This article was originally published in The Thesis Whisperer blog.
Do you feel that your institution is putting pressure on you to submit your PhD?
A lot of students complain about this. They feel under pressure to complete and move along, but they are often not really clear about why this pressure is put on them. It feels quite personal sometimes, as if no-one really cares about you or your project. So, let me ask you a question: What do you think you cost your institution every year?
If you don’t have a scholarship, it may not seem much: some hours of your supervisors’ time, maybe a desk and a computer, access to the library and, of course, to the internet. But there’s all the infrastructure those things require (buildings, plumbing, wires and cables, heating and cooling, books and journal subscriptions, staff to keep everything running so it’s there when you need it). You might have sat in on a taught class, or have attended research methods training, or an orientation program. You might work in a lab and need special equipment, or use chemicals or other renewables that incur ongoing costs.
Even this blog is partially subsidised – by the Australian National University who pays Inger’s salary. And we shouldn’t overlook the contribution of other universities, whose academics might write for the Thesis Whisperer occasionally.
Getting grant money and graduating research students are the two most important things a University can do in order to continue receiving money.
You might need to travel to see your participants or to do some of your research away from your institution. You may have a scholarship, and funding that your faculty or the university makes available for software, travel to conferences and other things that are part of the PhD experience. And there’s quite a bit of administrators’ time taken up in processes like annual reviews, ethics processes and examination. And don’t forget your supervisors have undergone some kind of training for supervision at the institution.

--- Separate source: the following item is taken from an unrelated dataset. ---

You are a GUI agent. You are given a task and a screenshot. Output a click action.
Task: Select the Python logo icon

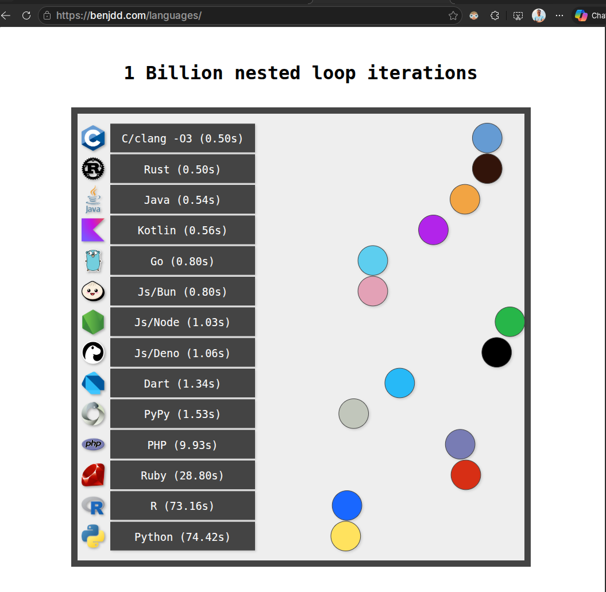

All of these things are pretty much taken for granted as being available for free at Australian universities, where domestic research students usually don’t have to pay fees.
The money to support them comes from the government, which provides money to institutions for research students. Research is assumed to benefit the nation, so the government invests in training people to do it. A series of arcane and complex formulas are used by the government to decide how much money it will give each institution to fund PhDs and Masters by research.

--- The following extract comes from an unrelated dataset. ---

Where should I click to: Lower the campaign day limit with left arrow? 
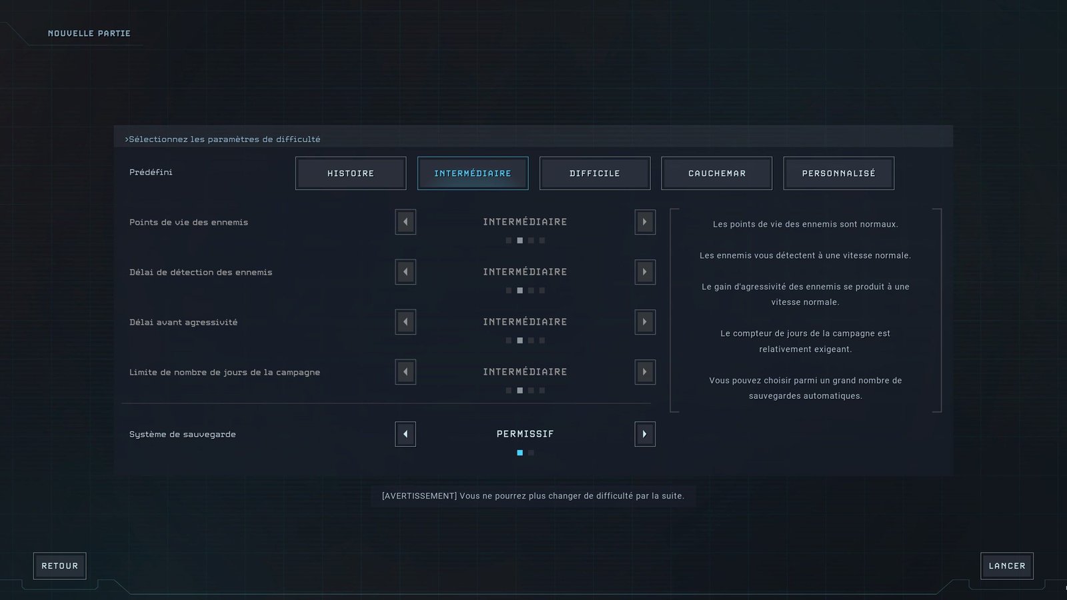[x=405, y=372]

Every year, Universities make a series of reports to the Department of Industry, Innovation, Science, Research and Tertiary Education (DIISRTE). These contain an accounting of the grant money that academic staff been granted in the last twelve months; a list of ‘countable’ items that academic staff have had published (what is countable is decided by a government body called Excellence in Research Australia (ERA); the number of Higher Degree by Research (HDR) students students who are enrolled; and the number of those students who completed their degree in the last twelve months.
Research is assumed to benefit the nation, so the government invests in training people to do it.
At the same time as these figures are being generated and collected, the government is deciding how much money it will put into research and research training, what it calls the Joint Research Engagment (or JRE).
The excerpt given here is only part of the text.